Em Delírios de Consumo de Becky Bloom, nem mesmo a marca precisa “ter marca”, mas ser construída discursivamente como mediadora de luxo, exclusividade e desejo. Na história, Bloom é uma jornalista financeira que orienta pessoas a não se endividarem enquanto, paradoxalmente, ela passa a desenvolver hábitos de consumo que a endividam, pois ela se tornou uma compradora compulsiva de produtos relacionados à moda e à beleza, mesmo não precisando deles. Se o sujeito não tem muito dinheiro, ele se vira com produtos de baixa qualidade, falsificados e companhia, produzidos em grande escala etc., movimento que faz crescer o consumo (a oferta, a procura, o lixo, o próprio consumo e mesmo os negócios em torno do fast fashion.)
Ao fazer isso, a protagonista – como nós, consumidores do lado de cá da tela – responde a duas motivações: a primeira diz respeito ao mero prazer relativo à aquisição de “coisas” que, de algum modo, a satisfazem – não pelo produto em si, mas pelo que o ato aporta de valor a ela; a segunda, por sua vez, refere-se à construção de uma identidade centrada em um status que não possui – e sim as peças, que são lidas pelo outro da perspectiva de seus simbolismos e rituais de consumo.

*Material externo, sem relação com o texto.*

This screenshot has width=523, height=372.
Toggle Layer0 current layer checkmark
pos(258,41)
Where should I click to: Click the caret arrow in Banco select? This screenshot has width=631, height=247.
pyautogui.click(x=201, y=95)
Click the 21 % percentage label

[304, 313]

Moradora da cidade mais cosmopolita do mundo e uma das sedes da capital da moda, Nova Iorque, a jovem ingressante no mundo adulto do trabalho, Becky Bloom, é o retrato do hedonismo do consumo, exatamente estimulada e capacitada pelo que o fast fashion cria como uma galáxia de possibilidades: respostas imediatas à necessidade de o sujeito estar sempre usando as tendências que mudam de modo constante, afinal, a indústria precisa gerar lucro. Nesse modelo de produção e consumo, essas roupas caem facilmente em desuso, pois sempre parecem já estar fora de moda por seus materiais de baixa qualidade, já que foram feitas para durar menos. Duas outras oposições categóricas e autoexplicativas são apreendidas nessa proposta: de um lado, a quantidade; do outro, a qualidade, e ambas reverberam tanto no descarte como em novos ciclos de produção e consumo.
Para compreender um dos caminhos para que os produtos do modelo fast fashion sejam vendidos mais baratos, é preciso considerar desde o início do processo: quanto à produção e escolha de matéria-prima, o custo também é reduzido. Muitas vezes, as fibras naturais são substituídas por fibras químicas, como o poliéster. Esse material tem vida útil de, aproximadamente, 200 anos, e ao ser descartado em lugares impróprios, causa um forte impacto ambiental – assunto já abordado por diversas mídias e órgãos internacionais.
Como um todo, a produção de fast fashion causa transformações negativas no meio ambiente, quer pela poluição massiva, quer pelo uso excessivo de água, ou ainda, pelo emprego recorrente de produtos químicos que trazem em suas composições poluentes naturais.
Além disso, não se pode deixar de mencionar outro aspecto a ser considerado na equação ser humano-moda-planeta: o descarte das roupas e o lixo que ele obrigatoriamente faz acumular em várias partes do mundo, a exemplo do “depósito a céu aberto” que virou o Deserto do Atacama, no Chile.

Para além dos impactos ambientais e do crescente acúmulo de lixo, ainda existem as consequências sociais: a exploração humana por trás de muitas indústrias do fast fashion. Para obterem mão de obra barata – reduzindo custos trabalhistas e tributários –, muitas empresas optam por terceirizar etapas de produção em países em desenvolvimento. Pela ausência de acompanhamento dos órgãos trabalhistas e por causa de práticas clandestinas de exploração, as condições de trabalho ainda operam com salários abaixo do que deveriam, quando esses existem, e sempre em ambientes insalubres com jornadas de trabalho diário inimagináveis. Situações como essas estão acontecendo, infelizmente, neste exato momento em algum país em desenvolvimento.
A roupa e os acessórios com os valores de proteção, pudor e adorno são uma parte intrínseca da história da humanidade. Em diferentes períodos, eles passaram a receber outros valores culturalmente definidos e se tornaram objeto de circulação nas sociedades, sendo um atrativo extremamente simbólico na indicação de posições sociais, traços identitários, marcas de subjetividades do sujeito etc., sendo um elemento de comunicação não verbal na relação do “eu” com o “outro”.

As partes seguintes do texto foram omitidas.